This is me at the start of the Moonwalk. Fresh faced, eager to get going. Months of training had brought me to this moment. The longest training walk had been 20 miles, with lots of 8 and 10 mile walks. I was certainly far more prepared than my previous endeavor. I was ready. And felt strong and healthy. Unfortunately no two walks are ever the same. Add in tiredness from having been awake since 6am, standing around for hours before the walk, and horrendous wind and, at times, rain, this was no easy walk. And the three of us felt it from the off. It took an hour to complete the first two miles. But we accepted these things. It’s not meant to be an easy challenge. It’s meant to be physically and mentally trying. I made it through the training with only one blister. No lost toe nails, no torn ligaments, not even much muscle ache after the first couple of long walks. But even all that training can’t promise an injury and pain free walk. At about 10 miles I started to feel shin splint pain in my left leg. I commented on the irony of feeling very little discomfort throughout the training and certainly not shin splints, but knew there was nothing to do but keep on going. I wasn’t the only one in pain. The three of us were feeling pain and discomfort in various ways, but were united in the fact that we wanted to keep going. The pain got progressively worse, but we would stop and stretch and carry on. Mile by mile we got closer to the end. The miles felt particularly long. It wasn’t with the ease of the training walks that we made our way through the London streets. We finally made it. Over 9 hours after we’d started. We crossed the finish line together. It was a welcome, lovely sight after a hard night.
The pain in my leg was bearable. Hobbling with my husband, who’d met me at the finish line, to a taxi, my thoughts were firmly fixed on breakfast, bath, and a wee kip in bed. But it was also a day for us to spend together, so I just wanted the pain to go so we could enjoy a day of exploration.
The pain continued. Bath, painkillers, champagne, nothing shifted the pain, that felt like hot irons through my shin. I strapped it up with a tubular bandage and off we went. We went for a wander to the O2, and explored the South Bank, and as time went on I had to stop and sit more and more frequently. I was devastated that I was ruining a day out together. I couldn’t enjoy the Tate Modern, I hadn’t been able to appreciate North Greenwich. Finally, husband said it was time to head back to the hotel and just relax. Clearly I wasn’t comfortable. And so that was the day somewhat ruined.
Monday saw the journey home. But by the time we were back in our home town I was barely able to hobble from coach to taxi without crying in pain, and by 5pm I was in the doctors office.

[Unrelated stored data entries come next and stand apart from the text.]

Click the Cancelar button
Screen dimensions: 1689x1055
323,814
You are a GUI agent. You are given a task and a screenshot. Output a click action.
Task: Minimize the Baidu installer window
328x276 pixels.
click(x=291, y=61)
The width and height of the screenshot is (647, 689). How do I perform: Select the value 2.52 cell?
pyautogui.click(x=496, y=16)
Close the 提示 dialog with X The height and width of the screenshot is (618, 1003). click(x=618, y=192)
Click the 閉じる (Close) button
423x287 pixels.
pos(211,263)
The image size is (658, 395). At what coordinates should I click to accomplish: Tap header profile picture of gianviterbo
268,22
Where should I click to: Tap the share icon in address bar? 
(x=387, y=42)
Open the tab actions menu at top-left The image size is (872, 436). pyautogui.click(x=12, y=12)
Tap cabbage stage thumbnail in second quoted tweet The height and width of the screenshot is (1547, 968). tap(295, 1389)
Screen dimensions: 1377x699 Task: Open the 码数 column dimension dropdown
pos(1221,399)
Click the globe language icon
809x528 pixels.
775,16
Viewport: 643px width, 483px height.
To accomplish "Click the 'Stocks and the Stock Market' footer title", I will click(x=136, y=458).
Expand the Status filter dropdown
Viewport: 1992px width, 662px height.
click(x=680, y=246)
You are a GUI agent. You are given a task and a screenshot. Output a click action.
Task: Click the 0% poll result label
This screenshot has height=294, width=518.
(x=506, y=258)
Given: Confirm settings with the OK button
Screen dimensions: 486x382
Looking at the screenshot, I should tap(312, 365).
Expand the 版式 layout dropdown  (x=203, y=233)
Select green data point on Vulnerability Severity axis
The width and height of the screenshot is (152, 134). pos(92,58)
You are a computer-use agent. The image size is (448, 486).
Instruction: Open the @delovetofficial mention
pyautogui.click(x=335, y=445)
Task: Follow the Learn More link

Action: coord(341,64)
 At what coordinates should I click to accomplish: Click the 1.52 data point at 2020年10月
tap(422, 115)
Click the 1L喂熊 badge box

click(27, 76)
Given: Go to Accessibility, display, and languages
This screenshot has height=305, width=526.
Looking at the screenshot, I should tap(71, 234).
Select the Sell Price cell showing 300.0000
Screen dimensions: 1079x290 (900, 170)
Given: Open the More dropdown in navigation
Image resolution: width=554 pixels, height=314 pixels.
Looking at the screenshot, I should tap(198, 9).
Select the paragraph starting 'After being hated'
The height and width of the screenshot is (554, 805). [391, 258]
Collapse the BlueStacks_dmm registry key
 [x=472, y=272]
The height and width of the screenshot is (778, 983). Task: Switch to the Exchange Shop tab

The news could be worse, but a week on it’s looking like it’s definitely a stress fracture. I still can’t walk on it for any length of time, am using crutches for most journeys and it hurts day and night.
This has caused a rise of emotions and a return of anxiety this last week. I’m writing a bit of a confession here, because I want others to know they’re not alone when old habits surface through emotional stress. But I also want to admit it, so I own it. But a couple of times the purging inclination returned, and it’s a slippery slope if it isn’t addressed. A very real panic over not been able to exercise for several weeks has left me feeling very out of control, and this week, the need for control brought back those old coping mechanisms. But I know they’re not healthy mechanisms, and that actually self care means treating my body more kindly and dealing with the inability to exercise, in a gentle way. I guess the thing that surprises me is how reliant I have become on walking. I wasn’t losing pounds and pounds, but I felt healthy. I had started to become very aware of how irritable I would become if a few days went by without walking. And getting out, releasing those happy hormones, and freeing up some of the stress was a great thing. And so of course not being able to walk freely leaves me feeling frustrated and irritable, along with worrying about how I will manage my weight, because extra weight isn’t going to help the injury, but stressing won’t help deal with it either.
Time to step back.
Time to open up those supportive Intuitive Eating Books and remember the good things in all this.
Time to be kind.
Time to remember what I’ve achieved in the last week, and the potential I hold.